C’est dans un contexte anxiogène qu’évolue la Tanzanie : instabilité économique renforcée par la crise actuelle, piraterie en recrudescence, risque important d’actes terroristes. Malgré cette situation, elle reste  courtisée par de nombreux acteurs. Toutefois, les accords de défense occupent une place importante au niveau régional : c’est ce qui déterminera le choix tanzanien de s’allier avec un autre acteur, dans le cadre d’une coopération économique durable. Alors que l’on constate une forte présence de bases militaires indiennes et françaises (Madagascar, Réunion, Djibouti, et la nouvelle base d’Abou Dhabi) dans la région, les ministres chinois et tanzaniens annoncent en septembre 2009, un rapprochement des liens militaires entre les deux pays.
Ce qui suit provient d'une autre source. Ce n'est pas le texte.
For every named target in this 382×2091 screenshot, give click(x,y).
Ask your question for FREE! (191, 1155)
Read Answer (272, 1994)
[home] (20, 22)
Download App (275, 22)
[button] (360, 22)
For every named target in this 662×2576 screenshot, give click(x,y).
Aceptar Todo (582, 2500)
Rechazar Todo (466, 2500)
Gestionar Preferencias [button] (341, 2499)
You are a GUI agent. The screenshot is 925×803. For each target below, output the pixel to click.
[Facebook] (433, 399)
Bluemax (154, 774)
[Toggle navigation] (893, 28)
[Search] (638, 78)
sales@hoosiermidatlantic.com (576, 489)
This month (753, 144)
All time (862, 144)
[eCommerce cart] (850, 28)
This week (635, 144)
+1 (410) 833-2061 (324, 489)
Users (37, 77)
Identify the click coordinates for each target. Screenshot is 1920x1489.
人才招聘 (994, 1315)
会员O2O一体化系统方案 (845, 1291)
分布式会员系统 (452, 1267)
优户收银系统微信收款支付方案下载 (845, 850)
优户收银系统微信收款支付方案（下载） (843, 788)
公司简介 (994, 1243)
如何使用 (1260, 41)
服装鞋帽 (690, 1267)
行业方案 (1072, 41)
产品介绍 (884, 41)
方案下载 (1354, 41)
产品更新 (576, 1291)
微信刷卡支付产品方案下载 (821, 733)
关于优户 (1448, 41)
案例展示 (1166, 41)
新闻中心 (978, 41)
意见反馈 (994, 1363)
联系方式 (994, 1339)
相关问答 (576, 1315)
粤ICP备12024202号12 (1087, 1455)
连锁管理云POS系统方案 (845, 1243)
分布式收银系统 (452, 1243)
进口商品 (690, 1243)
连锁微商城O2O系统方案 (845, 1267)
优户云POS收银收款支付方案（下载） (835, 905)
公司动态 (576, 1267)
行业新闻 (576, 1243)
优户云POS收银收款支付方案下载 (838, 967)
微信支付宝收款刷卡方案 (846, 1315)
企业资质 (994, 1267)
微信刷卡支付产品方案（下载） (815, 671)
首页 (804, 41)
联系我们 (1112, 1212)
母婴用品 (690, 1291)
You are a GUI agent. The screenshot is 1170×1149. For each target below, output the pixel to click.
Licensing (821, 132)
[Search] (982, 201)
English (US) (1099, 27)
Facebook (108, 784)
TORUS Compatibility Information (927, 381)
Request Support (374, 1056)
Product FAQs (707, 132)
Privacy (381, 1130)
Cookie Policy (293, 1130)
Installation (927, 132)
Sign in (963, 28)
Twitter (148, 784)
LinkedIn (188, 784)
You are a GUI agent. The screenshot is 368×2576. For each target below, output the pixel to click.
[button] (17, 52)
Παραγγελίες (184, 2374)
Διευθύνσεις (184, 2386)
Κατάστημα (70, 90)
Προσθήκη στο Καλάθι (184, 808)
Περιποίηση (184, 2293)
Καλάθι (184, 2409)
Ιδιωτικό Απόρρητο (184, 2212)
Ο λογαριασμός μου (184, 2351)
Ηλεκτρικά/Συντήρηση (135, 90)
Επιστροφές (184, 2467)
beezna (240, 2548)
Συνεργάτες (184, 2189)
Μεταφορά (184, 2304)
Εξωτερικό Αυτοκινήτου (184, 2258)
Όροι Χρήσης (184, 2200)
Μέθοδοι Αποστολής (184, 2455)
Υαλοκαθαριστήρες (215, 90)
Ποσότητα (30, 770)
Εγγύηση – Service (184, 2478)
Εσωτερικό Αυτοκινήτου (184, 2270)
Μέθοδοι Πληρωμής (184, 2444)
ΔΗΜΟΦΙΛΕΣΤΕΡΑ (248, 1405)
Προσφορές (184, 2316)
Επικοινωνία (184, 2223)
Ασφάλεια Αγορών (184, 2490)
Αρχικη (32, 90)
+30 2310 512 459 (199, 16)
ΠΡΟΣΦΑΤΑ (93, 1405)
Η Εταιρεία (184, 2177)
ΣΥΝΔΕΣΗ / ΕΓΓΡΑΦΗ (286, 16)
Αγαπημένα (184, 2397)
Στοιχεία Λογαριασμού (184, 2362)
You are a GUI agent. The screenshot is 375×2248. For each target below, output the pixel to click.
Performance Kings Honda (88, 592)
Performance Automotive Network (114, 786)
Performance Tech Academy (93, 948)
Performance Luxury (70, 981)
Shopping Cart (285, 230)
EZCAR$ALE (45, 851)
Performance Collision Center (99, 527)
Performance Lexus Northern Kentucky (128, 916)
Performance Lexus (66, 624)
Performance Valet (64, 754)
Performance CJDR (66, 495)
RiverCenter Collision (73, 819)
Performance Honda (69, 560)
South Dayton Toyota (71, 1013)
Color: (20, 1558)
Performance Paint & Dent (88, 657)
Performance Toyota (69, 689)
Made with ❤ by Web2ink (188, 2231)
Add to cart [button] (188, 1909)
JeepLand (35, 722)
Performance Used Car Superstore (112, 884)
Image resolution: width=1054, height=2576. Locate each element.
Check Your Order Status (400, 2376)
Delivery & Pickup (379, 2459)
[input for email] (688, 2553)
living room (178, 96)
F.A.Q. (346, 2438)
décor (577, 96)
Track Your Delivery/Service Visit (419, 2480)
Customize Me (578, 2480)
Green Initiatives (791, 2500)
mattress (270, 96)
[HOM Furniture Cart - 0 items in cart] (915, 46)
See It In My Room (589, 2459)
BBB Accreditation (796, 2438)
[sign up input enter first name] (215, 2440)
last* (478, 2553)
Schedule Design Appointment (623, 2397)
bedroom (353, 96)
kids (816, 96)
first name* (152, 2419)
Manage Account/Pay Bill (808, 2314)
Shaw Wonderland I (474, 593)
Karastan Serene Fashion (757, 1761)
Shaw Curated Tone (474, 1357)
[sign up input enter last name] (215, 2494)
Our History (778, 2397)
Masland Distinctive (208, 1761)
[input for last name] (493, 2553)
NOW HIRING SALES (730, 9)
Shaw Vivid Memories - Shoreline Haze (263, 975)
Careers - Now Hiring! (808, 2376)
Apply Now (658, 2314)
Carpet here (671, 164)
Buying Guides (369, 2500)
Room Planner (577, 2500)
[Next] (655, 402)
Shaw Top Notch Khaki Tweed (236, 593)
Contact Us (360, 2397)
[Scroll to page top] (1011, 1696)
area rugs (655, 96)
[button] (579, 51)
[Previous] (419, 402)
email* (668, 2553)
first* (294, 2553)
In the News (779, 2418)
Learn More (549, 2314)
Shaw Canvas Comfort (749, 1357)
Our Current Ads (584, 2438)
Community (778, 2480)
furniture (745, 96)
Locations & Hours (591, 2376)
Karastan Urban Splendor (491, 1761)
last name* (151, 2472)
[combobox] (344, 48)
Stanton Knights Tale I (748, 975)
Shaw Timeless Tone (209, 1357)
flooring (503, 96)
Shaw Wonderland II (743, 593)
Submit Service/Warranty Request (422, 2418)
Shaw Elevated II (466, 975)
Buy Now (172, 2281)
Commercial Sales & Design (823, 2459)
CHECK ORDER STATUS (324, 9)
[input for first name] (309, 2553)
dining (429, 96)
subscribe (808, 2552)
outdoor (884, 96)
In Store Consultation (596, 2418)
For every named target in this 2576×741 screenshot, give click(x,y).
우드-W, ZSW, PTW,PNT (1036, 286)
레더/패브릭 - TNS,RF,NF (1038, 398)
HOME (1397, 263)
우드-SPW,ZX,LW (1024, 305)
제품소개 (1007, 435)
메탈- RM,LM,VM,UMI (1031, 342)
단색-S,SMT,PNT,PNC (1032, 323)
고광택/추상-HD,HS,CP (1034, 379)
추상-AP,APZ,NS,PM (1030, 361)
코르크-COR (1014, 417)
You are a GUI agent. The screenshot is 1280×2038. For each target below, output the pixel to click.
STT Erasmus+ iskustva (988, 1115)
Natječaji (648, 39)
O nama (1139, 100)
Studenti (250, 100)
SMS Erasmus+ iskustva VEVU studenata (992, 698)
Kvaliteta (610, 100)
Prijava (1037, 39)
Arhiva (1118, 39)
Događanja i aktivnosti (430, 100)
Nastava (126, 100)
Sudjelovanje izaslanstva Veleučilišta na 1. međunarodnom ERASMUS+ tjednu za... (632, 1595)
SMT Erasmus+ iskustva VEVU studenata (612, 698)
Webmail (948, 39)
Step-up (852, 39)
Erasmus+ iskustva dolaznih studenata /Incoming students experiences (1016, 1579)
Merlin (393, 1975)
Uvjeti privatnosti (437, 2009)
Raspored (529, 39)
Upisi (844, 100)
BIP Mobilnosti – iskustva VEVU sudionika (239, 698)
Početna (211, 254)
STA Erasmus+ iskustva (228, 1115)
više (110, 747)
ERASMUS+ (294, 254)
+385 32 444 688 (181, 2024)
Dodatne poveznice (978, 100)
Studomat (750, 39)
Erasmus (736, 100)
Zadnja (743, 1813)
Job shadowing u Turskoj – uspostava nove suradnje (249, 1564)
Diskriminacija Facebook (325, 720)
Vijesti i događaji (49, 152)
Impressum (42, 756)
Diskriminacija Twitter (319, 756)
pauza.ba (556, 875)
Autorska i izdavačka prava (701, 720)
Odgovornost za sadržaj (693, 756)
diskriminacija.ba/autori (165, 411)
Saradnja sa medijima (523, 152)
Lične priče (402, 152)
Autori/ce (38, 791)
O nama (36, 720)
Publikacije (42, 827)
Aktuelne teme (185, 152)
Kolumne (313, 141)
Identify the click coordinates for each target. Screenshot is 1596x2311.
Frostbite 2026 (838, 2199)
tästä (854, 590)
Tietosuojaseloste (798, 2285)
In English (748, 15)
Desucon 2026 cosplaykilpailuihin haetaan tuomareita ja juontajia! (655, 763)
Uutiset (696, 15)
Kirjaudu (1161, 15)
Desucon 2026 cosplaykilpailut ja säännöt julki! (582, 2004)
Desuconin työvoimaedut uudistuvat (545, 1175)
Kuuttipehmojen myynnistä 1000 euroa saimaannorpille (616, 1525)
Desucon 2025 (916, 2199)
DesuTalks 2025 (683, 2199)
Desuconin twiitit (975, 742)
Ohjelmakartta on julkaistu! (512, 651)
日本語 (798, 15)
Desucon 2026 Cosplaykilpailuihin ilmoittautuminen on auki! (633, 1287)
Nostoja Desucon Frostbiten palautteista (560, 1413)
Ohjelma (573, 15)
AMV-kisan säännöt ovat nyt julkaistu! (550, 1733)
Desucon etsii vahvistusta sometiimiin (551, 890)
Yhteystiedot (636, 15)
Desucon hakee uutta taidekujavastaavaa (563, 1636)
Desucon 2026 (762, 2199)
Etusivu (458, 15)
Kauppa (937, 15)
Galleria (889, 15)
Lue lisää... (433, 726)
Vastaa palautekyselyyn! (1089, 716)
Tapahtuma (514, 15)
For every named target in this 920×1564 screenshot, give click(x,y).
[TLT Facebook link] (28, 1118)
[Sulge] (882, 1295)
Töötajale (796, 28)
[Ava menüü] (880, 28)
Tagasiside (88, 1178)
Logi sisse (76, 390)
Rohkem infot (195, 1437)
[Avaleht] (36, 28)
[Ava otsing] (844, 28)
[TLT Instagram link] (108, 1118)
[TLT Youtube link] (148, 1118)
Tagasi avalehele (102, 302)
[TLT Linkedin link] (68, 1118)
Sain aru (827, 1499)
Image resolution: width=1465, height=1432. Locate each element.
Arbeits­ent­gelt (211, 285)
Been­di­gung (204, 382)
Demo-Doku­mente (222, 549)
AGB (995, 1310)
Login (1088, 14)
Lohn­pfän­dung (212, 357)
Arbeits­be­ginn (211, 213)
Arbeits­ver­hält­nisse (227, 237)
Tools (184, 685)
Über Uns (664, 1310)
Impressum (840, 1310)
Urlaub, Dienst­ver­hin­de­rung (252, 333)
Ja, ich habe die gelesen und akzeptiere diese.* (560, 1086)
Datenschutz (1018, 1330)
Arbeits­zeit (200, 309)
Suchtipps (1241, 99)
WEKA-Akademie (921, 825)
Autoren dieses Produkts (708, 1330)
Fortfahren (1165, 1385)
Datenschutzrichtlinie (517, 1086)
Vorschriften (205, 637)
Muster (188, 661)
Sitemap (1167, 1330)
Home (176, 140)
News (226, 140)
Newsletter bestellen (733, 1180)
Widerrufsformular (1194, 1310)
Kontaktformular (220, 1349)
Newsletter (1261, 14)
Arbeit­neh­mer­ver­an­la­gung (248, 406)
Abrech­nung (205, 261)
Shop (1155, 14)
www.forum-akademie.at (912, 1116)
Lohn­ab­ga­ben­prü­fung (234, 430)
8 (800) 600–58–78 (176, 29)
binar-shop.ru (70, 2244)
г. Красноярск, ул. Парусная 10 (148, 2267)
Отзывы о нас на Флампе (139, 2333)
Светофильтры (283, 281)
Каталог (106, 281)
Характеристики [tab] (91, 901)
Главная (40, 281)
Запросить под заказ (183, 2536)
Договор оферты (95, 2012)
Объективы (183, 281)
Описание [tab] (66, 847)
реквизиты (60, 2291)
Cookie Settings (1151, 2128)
Un partenariat aussi stratégique ne peut laisser indifférent les Etats-Unis qui ont une forte présence militaire dans le Golfe Persique (la Vème flotte basée à Manana au Bahreïm), ou encore à la représentation européenne (alliance militaire franco-indienne).

La Tanzanie est activement soutenue par la Chine qui investit massivement dans cette région et risque de facto une mise sous tutelle de la Chine qui cherche à conserver son avantage africain face à son concurrent indien qui par son histoire a une présence dans ce pays.